Action item: All the data must be output exactly as given.

START Provided data

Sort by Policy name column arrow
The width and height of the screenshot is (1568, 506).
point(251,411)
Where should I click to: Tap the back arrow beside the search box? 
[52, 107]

END Provided data

Answer box:
Sort by Policy name column arrow
The width and height of the screenshot is (1568, 506).
point(251,411)
Where should I click to: Tap the back arrow beside the search box? 
[52, 107]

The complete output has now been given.